Yüksek tarafından atılan tweetler şöyle:

"Uzun bir aradan sonra yeniden merhaba! 'Kobani olayları' adıyla yürütülen soruşturma kapsamında ben de 38 kez müebbet vb. hapis istemi ile yargılanıyorum. Bugün başlayan ilk duruşmaya binaen, kukla mahkemeye değil, ama halkımıza ve kamuoyuna açıklamalarda bulunacağım.

"'İftiraname'ye göre sn. Demirtaş ve HDPye verdiğim talimat sonrasında sokak çağrısı yapıldığı ve olayların başladığı belirtiliyor. fakat zaman/mekan bağlamından yoksun uyduruk gizli tanık ifadesi hariç bu iddiayı destekleyen hiç bir delil yoktur. Doğrusunu ben size anlatayım

"Kobani DAEŞ vahşeti ile karşı karşıyaydı ve bizim gibi binlerce insan, halkın katliamdan kurtulması için çaba içerisindeydi. Ben dönemin DBP eş genel başkanıydım, Demirtaş ve Yüksekdağ HDP'nin Eş Gnl bşk idi. Emir talimat ile değil gönüllü olarak Kobani için birlikte çalıştık

"Dönemin başbakanı Davutoğlu ve bakanlar ile görüşmeler yapıldı, talep; Rojava nın Cezire bölgesinden Kobaniye doğru sınır kullanılarak yardım koridoru açılmasıydı. Maalesef AKP hükümeti buna izin vermedi aksine DEAŞ e sınırları kullandırdı ve Kobani kuşatma altına girdi

"Kent kuşatma altına girince, haftalarca sınırda destek gösterileri yapan halkımız sınır tellerini aşarak Kobani tarafına geçti DEAŞ ile savaştı, yardım koridoru açmayan AKP ye karşı tepkiler geliştirdi.

"6-7-8 ekim olayları olarak bilinen günler tepkilerin en üst düzeye çıktığı zamandı. o günlerde Kobani gerçekten düşmek üzereydi ve Davutoğlu ile gece bir görüşme daha yapıldı, maalesef Kobani'nin içinde bulunduğu durum üzerinden, giden heyet ile alay ettiler.

"6-7-8- ekimde halkı sokağa döken güç Demirtaş, HDP veya bizlerin çağrıları değildi.
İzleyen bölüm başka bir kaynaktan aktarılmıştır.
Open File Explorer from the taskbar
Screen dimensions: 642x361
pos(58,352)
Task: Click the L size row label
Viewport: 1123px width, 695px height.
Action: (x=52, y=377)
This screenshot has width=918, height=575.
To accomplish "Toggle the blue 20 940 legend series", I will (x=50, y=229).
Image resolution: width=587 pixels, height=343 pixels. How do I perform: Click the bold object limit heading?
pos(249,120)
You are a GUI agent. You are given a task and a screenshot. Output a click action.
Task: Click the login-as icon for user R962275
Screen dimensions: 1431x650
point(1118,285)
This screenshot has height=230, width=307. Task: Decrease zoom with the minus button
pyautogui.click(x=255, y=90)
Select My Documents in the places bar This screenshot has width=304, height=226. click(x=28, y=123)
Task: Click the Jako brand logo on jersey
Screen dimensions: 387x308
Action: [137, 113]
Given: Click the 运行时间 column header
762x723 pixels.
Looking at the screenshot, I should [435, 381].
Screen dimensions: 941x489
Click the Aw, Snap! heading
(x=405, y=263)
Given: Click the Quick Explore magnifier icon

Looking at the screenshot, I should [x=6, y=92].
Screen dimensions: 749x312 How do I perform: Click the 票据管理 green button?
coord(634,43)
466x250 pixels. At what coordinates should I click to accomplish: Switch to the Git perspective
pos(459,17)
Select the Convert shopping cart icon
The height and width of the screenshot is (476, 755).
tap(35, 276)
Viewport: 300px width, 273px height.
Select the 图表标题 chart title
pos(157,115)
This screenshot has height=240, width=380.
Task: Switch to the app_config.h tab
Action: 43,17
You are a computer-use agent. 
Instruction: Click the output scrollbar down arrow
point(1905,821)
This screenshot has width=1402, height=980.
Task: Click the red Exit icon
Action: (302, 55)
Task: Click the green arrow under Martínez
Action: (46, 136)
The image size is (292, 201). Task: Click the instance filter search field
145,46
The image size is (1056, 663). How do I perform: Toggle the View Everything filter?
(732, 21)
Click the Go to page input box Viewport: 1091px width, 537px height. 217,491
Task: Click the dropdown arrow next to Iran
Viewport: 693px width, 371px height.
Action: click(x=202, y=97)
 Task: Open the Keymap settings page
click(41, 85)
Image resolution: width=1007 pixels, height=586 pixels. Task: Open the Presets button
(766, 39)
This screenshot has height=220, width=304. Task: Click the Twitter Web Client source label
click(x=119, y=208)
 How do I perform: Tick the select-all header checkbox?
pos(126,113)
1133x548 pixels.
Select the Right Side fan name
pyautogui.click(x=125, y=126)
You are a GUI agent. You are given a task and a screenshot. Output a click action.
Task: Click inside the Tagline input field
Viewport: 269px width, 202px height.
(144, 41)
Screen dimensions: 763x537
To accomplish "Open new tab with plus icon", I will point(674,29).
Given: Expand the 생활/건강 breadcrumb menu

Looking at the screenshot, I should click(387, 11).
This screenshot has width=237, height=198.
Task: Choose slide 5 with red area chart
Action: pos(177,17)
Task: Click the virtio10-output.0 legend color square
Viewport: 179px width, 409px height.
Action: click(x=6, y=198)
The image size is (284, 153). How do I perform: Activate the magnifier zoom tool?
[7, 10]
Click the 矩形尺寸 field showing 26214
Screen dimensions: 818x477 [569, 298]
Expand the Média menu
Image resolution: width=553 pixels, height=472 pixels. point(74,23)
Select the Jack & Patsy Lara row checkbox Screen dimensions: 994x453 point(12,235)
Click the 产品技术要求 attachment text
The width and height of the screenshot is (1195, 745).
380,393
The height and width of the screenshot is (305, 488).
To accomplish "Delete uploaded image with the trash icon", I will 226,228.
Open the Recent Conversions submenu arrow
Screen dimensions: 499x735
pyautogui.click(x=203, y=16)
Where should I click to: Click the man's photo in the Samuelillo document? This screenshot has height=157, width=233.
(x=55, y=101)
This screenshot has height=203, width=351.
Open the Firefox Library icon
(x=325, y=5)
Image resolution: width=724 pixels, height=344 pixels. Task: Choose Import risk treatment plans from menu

Katliam karşısında halkın biriken öfkesi, vicdanı ve yüreğinde ki güç idi. Keza bu güç uluslararası kamuoyunu da harekete geçirdi ve koalisyon uçakları DEAŞ'ı vurmaya başladı.

"Eğer bir yargılama olacak ise, Kobani'ye karşı DEAŞ'ı kollayanlar yargılanmalıdır. Eğer sokak gösterilerinde yaşanan ölümlerin hesabı sorulacak ise, dönemin İçişleri Bakanı Efkan Ala, devlet içi grupları ve uzantıları açıklasın ve gerçek bir yargılama başlasın.

"Kobani'nin kurtarılması için zerre kadar katkım olmuşsa bundan onur duyarım. Kentin kurtarılmasında esas rolü oynayanlar Kobani şehitleri, gaziler ve halkımızdır. Önlerinde saygı ile eğiliyorum."